Fue una idea excelente porque allí conocí a muchas mujeres de mi edad que están en la misma situación que yo y que buscan en la actuación una forma de escapar de la rutina y disfrutar de un momento agradable.
Si alguien nos viera desde fuera, diría que somos un grupo de viejas chifladas, jaja, pero sanas, que es lo importante.
La mayoría de estas mujeres están jubiladas, y las que no, tienen algún negocio.
Tal es el caso de Victoria, tiene una pequeña granja ecológica y algunos animales en un pueblo cercano, a solo 50 km de aquí. Me contó que es un lugar precioso donde suele cultivar hidropónicamente y tiene infinidad de hierbas aromáticas y especias. También tiene algunas ovejas, una vaca, varios animales pequeños y un par de caballos que pertenecieron a su difunto marido, que era un apasionado de las carreras. Normalmente se queda allí cuatro días a la semana y el resto del tiempo regresa a un apartamento que tiene aquí en la ciudad, los días que tiene clases de teatro. El otro día estaba charlando con ella y otras mujeres sobre la presentación de fin de curso que tenemos que hacer para el centro, donde cada una interpreta un personaje en un solo.
Varias estábamos hablando sobre qué presentar y bla, bla, bla, hasta que finalmente la profesora nos dijo que era hora de terminar. Nos preparamos para irnos porque la clase había terminado. Recogí mis cosas, me despedí de todas y caminé por la acera para coger el autobús en la esquina. Hacía un tiempo horrible y parecía que iba a llover.
Oí que alguien gritaba mi nombre y, al girarme, vi que era Victoria haciéndome señas para que me acercara y diciendo
«Ven que va a empezar a llover. Te llevo a casa».

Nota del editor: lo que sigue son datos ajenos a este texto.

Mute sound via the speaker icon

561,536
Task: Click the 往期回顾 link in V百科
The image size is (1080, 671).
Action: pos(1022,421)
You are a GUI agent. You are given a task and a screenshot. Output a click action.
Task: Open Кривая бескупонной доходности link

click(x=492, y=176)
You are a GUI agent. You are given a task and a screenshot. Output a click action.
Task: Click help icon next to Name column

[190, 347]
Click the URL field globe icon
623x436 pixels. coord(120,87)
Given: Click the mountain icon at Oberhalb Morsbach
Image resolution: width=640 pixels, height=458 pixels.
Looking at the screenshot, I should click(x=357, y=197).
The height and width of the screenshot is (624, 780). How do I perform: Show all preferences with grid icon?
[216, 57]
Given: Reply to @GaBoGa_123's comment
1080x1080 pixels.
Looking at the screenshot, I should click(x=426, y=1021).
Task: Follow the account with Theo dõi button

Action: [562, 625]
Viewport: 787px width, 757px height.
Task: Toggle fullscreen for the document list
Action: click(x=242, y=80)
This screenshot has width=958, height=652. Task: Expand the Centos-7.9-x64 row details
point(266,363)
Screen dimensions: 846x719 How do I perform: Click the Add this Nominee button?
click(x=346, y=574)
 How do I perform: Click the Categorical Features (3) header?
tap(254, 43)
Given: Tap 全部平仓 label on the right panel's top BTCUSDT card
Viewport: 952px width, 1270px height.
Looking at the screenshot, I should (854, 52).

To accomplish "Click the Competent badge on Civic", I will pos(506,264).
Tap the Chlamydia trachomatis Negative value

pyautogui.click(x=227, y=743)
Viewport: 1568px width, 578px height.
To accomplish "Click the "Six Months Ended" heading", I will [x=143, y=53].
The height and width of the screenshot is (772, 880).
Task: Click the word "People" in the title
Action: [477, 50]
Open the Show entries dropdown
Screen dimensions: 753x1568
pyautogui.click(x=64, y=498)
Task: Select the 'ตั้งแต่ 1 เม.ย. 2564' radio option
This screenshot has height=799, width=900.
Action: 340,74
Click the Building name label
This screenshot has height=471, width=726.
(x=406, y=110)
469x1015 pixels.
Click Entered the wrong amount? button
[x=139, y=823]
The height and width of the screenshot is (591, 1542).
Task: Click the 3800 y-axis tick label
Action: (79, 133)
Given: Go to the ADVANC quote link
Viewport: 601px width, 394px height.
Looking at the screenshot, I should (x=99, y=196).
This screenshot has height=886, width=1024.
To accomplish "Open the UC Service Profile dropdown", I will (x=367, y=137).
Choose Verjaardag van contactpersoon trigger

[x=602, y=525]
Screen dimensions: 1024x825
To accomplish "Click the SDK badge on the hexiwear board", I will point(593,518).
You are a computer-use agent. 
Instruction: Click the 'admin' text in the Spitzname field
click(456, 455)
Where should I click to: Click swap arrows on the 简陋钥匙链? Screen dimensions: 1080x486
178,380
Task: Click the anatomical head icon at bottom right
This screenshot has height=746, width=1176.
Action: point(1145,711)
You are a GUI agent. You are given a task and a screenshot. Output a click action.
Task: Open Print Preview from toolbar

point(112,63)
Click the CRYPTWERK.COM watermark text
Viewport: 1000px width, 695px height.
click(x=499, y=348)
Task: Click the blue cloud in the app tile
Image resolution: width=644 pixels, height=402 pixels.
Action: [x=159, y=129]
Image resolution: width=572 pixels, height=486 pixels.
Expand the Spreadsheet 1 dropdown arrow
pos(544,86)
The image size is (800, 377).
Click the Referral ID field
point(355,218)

Corrí a su coche y le di las gracias. Como siempre, no quiso bajar a mi casa a tomar un café porque llegaba tarde, pero acabamos charlando en su coche durante 45 minutos como dos loros, jaja. Justo antes de despedirnos, me dijo:
«Deberías venir a la granja un fin de semana, seguro que te encantaría».
La idea me entusiasmó y decidí ir. Nos despedimos y se fue. Esa noche, mientras cocinaba algo en casa, recibí un mensaje de WhatsApp de Victoria preguntándome si me gustaría ir a la granja el fin de semana siguiente.
Por supuesto, me emocioné muchísimo y le dije que sí, que me encantaba la idea.
Y ella me respondió:
«Genial, así puedo organizarlo todo. Besos y nos vemos pronto».
Pasó la semana, tuvimos un par de clases de teatro, hice mil cosas que hacer en casa y, para ser sincera, me había olvidado por completo de la invitación a la granja hasta el jueves de la clase. Victoria me vio y me dijo que se iba esa noche porque tenía que terminar unos encargos en el campo, pero que me esperaría en el pueblo el viernes y me recogería, que no me preocupara.
Me dijo que llevara ropa cómoda y sencilla —trajes de baño, camisetas, pantalones cortos y otras prendas fáciles de poner— porque seguro que haría calor.
Tal como me dijo, preparé una pequeña maleta con ropa sencilla para tres o cuatro días en el campo. Tomé el autobús temprano a su pueblo y, en cuanto llegué, me estaba esperando con una sonrisa. Fuimos en su camioneta hasta la granja, hablando como si nunca hubiéramos hablado antes. Nos reímos mucho y ya la estaba pasando de maravilla incluso antes de llegar, reíamos como dos adolescentes.
Victoria me enseñó la granja, un lugar precioso lleno de árboles y plantas, con pájaros cantando por todas partes, una casa principal antigua pero hermosamente cuidada, plagada de fotos de caballos de carrera en casi todas las habitaciones. Había una piscina y un par de edificios más, incluyendo el cobertizo, la casa del cuidador y, un poco más lejos, un gran establo.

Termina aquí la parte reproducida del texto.